Aku melirik Cho Kyuhyun, dia sedang menatap Athina.
"Kau pasti cocok berteman dengan Antonoff, dia tak bisa berkedip tiap melihat gadis cantik lewat di depannya."
Aku melepas tangan Cho Kyuhyun.
"Lihat laki-laki berambut tembaga itu? Namanya Barry. Bulan lalu aku menghabiskan waktu berlibur bersamanya di Bali. Memang dia sialan menyebalkan, dan aku sangat-sangat membencinya," aku masih kesal pada apa yang dia katakan pada semua orang mengenai aku dan Cho Kyuhyun, "dia laki-laki yang baik. Aku menyesal tidak bisa menerima cintanya."
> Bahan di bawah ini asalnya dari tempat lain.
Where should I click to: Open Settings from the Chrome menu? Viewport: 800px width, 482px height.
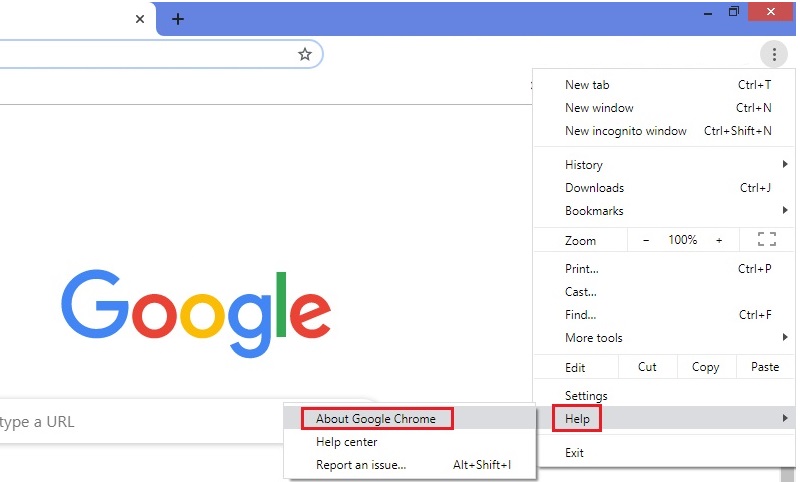coord(586,396)
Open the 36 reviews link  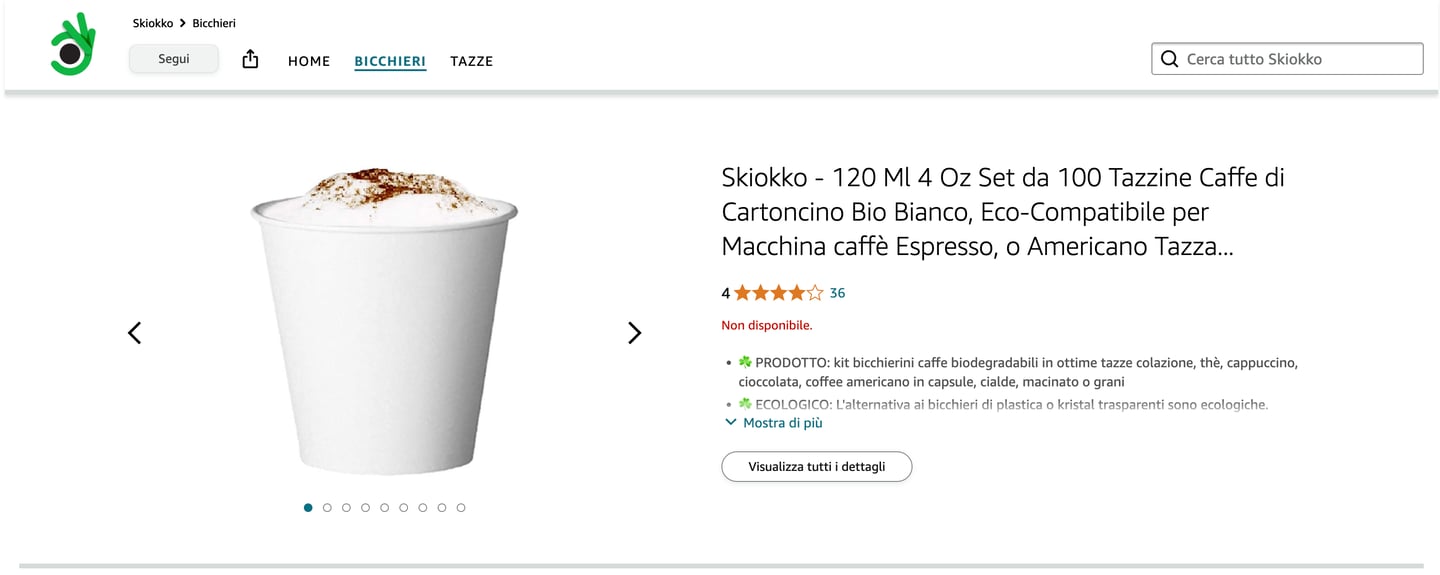point(837,293)
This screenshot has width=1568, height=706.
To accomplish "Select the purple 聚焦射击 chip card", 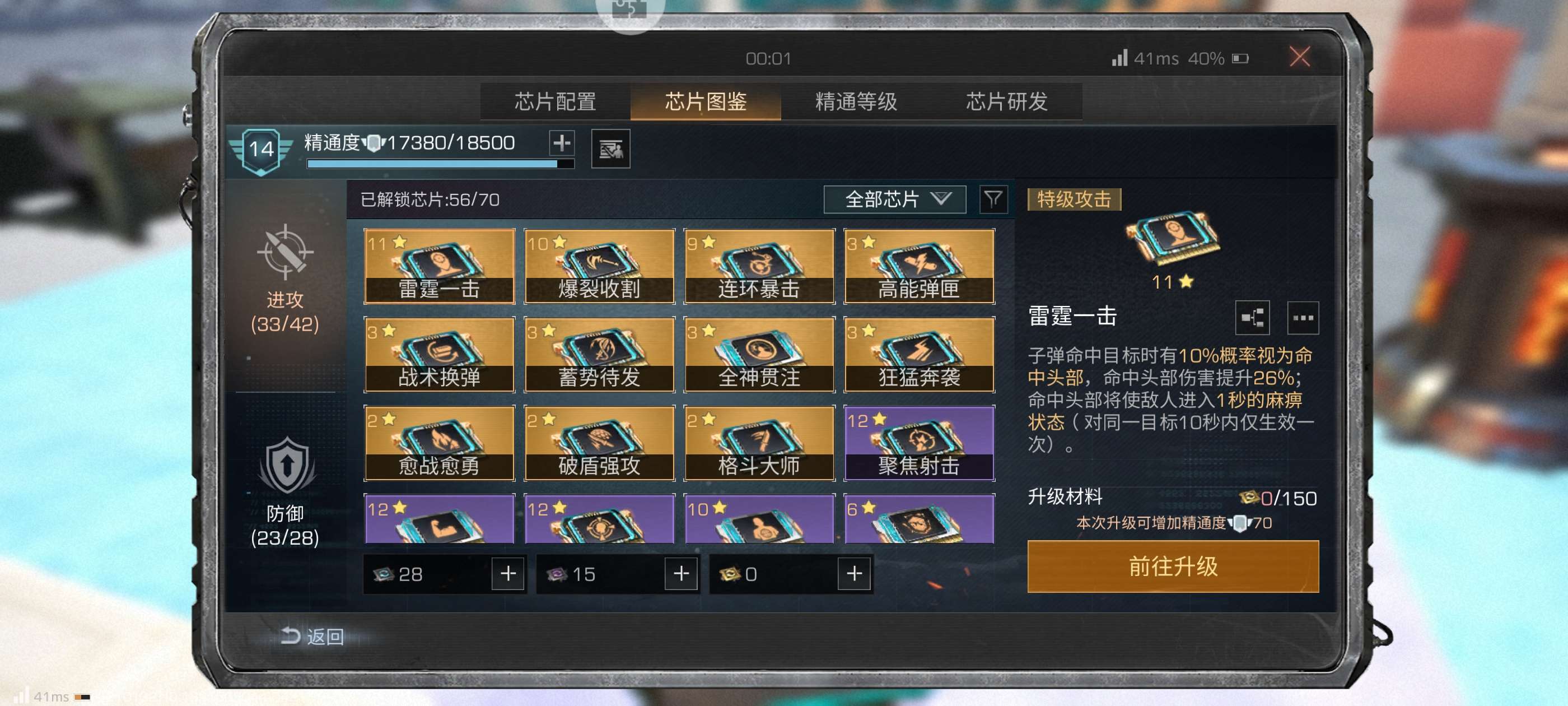I will (919, 443).
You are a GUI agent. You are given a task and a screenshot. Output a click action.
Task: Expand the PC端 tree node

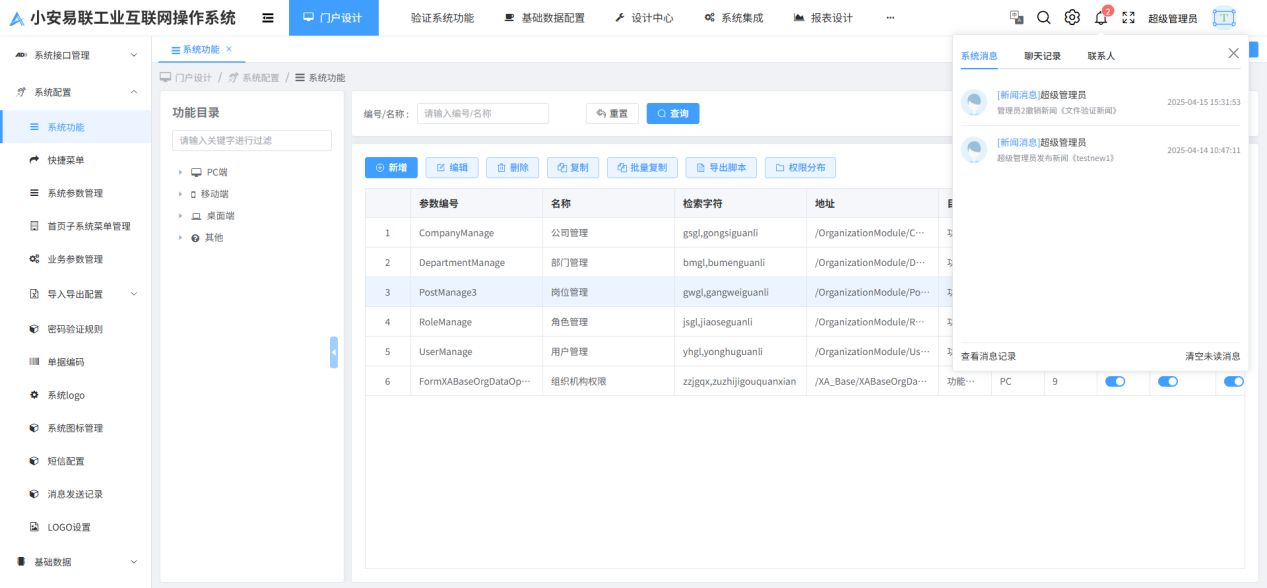click(x=180, y=172)
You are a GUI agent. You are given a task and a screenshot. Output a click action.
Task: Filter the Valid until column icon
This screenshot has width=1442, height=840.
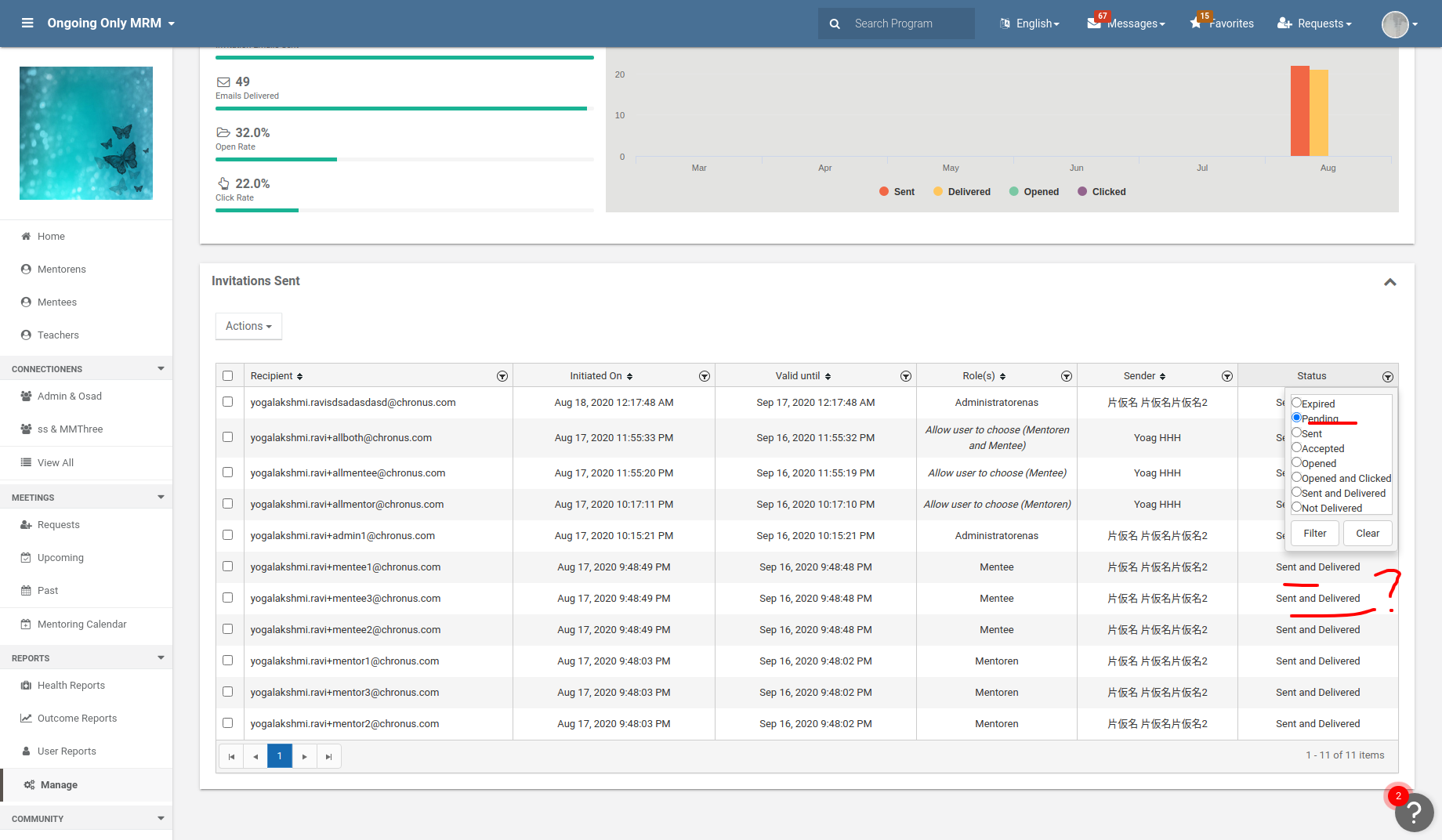pos(905,377)
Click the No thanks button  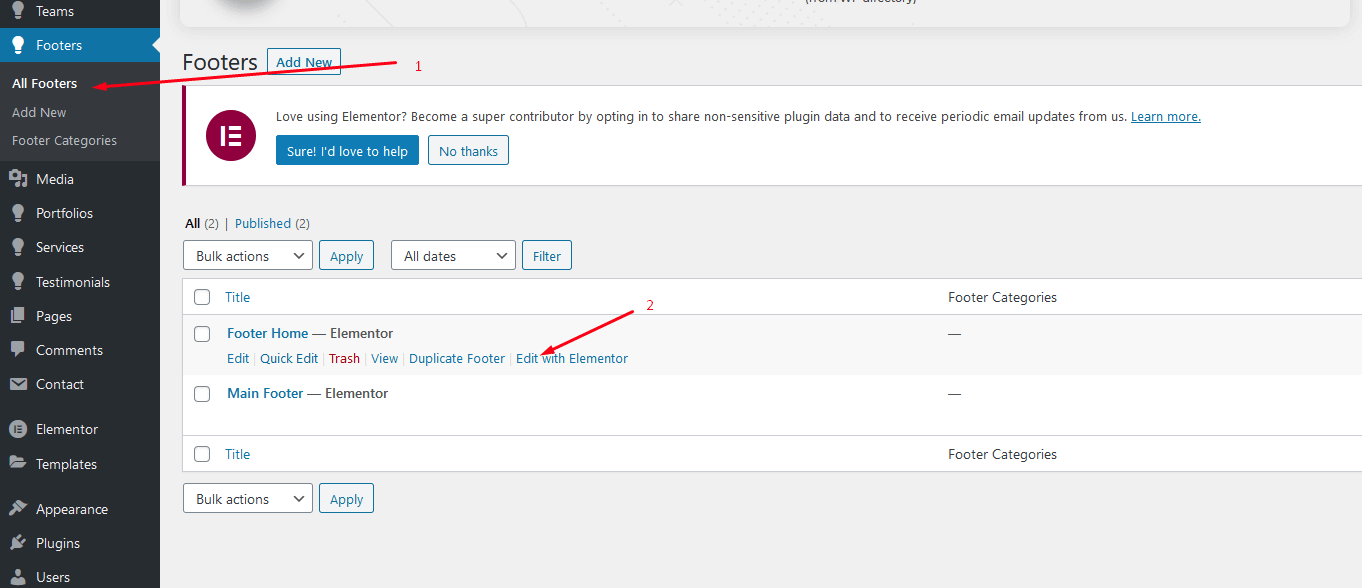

"Kau pasti tidak percaya tapi aku akan mengatakannya. Laki-laki yang bersetelah jas warna abu-abu di sana, yang paling tinggi di antara orang di sekelilingnya, yang paling tampan, dia mantan pacarku saat SMA. Laird Cammeron. Jadi perlu kau tahu, kau bukan satu-satunya laki-laki tampan yang pernah ada di hidupku."
Cho Kyuhyun mendenggus. Aku mendengarnya.
Di utara di dekat guci bunga mawar putih aku menangkap wajah Mac. Aku harusnya tidak melewatkan Mac, bercerita pada Cho Kyuhyun kalau aku pernah sangat menyukai laki-laki itu, tapi aku masih ingin punya satu cerita yang bisa kusimpan sendiri, karena itu aku tidak menceritakannya. Dan dia, Cho Kyuhyun, entah sadar atau tidak, aku baru saja melakukan apa yang dia inginkan. Membagi selembar masa lalu.